» **BRONTEKST**:
Station Friedrichstrasse in Berlijn.

Een station ligt in het midden van Berlijn: het station Friedrichstrasse, een ontzaglijke groote hal van ijzer en glas, met een reeks parallelloopende rails, waartusschen zich perrons bevinden. Wie tijd heeft, ga er eens heen, het doet er niet toe op welk uur. Onophoudelijk stroomen menschen in en uit, de trappen op en af, maken queue aan het loket en witkielen verdringen zich, met koffers en reistasschen op den rug. Onafgebroken vervult oorverdoovend geraas de geweldige hal, waarin sneltreinen heen en weer rijden. Nauwelijks zijn de reizigers in en uitgestapt of de conducteurs slaan de coupédeuren weer dicht, en de zware reeks wagens snelt de hal uit, om zoo gauw mogelijk voor den volgenden trein plaats te maken. Indien gij geen haast hebt, blijf dan eens een half uur op een perron staan en overtuig u er van, of niet elke twee minuten een trein u voorbijsnelt. En niet alleen over dag, maar ook gedurende hetgrootste gedeelte van den nacht. Kan er iets zenuwschokkenders bestaan, dan aan dit station verantwoordelijk chef te zijn? Elke trein, die deze hal inrolt, komt als een orkaan uit zee binnen.

» **AANGELEVERDE GEGEVENS**:
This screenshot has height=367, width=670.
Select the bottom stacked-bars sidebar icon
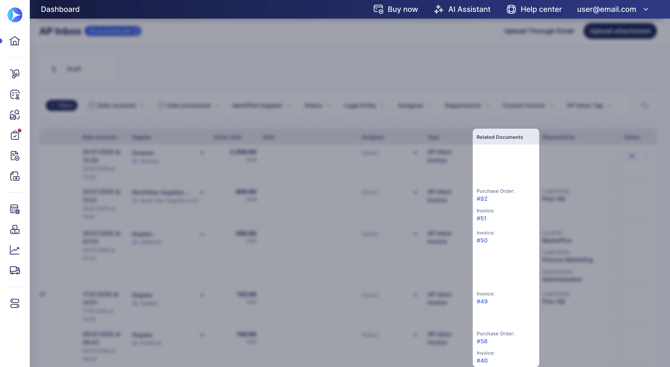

» **OPDRACHTEN**:
A - Vat de alinea over station Friedrichstrasse die begint met "Een station ligt in het midden van Berlijn" samen in een korte lijst met de belangrijkste feiten.
B - Geef voor elk van de volgende beweringen aan of ze overeenkomt met de tekst over station Friedrichstrasse. Antwoord telkens met ja of nee en citeer de woorden uit de tekst die de doorslag geven. (i) De hal van het station is gebouwd van ijzer en glas. (ii) Volgens de tekst komt er ongeveer elk kwartier een trein voorbij. (iii) Witkielen dragen koffers en reistassen op hun rug.
C - Zet de tekst over station Friedrichstrasse voort vanaf de laatste zin.

» **ANTWOORDEN PER OPDRACHT**:
A -
- Station Friedrichstrasse ligt midden in Berlijn.
- Het is een enorme hal van ijzer en glas met evenwijdige sporen en perrons daartussen.
- Er lopen voortdurend mensen in en uit, over de trappen en in de rij bij het loket, en witkielen dragen koffers en reistassen op hun rug.
- In de hal is het oorverdovend lawaai, want er rijden sneltreinen heen en weer.
- Na het in- en uitstappen slaan conducteurs de deuren meteen dicht en vertrekt de trein om plaats te maken voor de volgende.
- Ongeveer elke twee minuten komt er een trein voorbij, overdag en ook een groot deel van de nacht.
- De schrijver vraagt zich af of er iets zenuwslopenders bestaat dan chef van dit station te zijn, en vergelijkt elke binnenkomende trein met een orkaan uit zee.

B -
(i) Ja: "een ontzaglijke groote hal van ijzer en glas"
(ii) Nee: "of niet elke twee minuten een trein u voorbijsnelt"
(iii) Ja: "witkielen verdringen zich, met koffers en reistasschen op den rug"

C -
Dan ga ik liever naar het nabijgelegen plein, waar de overwinningszuil zich boven Berlijn verheft met drie rijen vergulde, op Frankrijk veroverde kanonnen. Of ik ontvlucht de drukte en ga naar de belommerde paden van den Tiergarten, waar geheel Berlijn Zondags met vrouw en kind gewoon is te gaan wandelen. En als ik mij dan naar het Oosten wend, kom ik door een geweldige poort, de Brandenburger poort welker zuilen het vierspan van de godin der Overwinning in gedreven koper dragen. Door deze poort trok het Duitsche leger Berlijn binnen, toen Frankrijk overwonnen en het Duitsche rijk gegrondvest was.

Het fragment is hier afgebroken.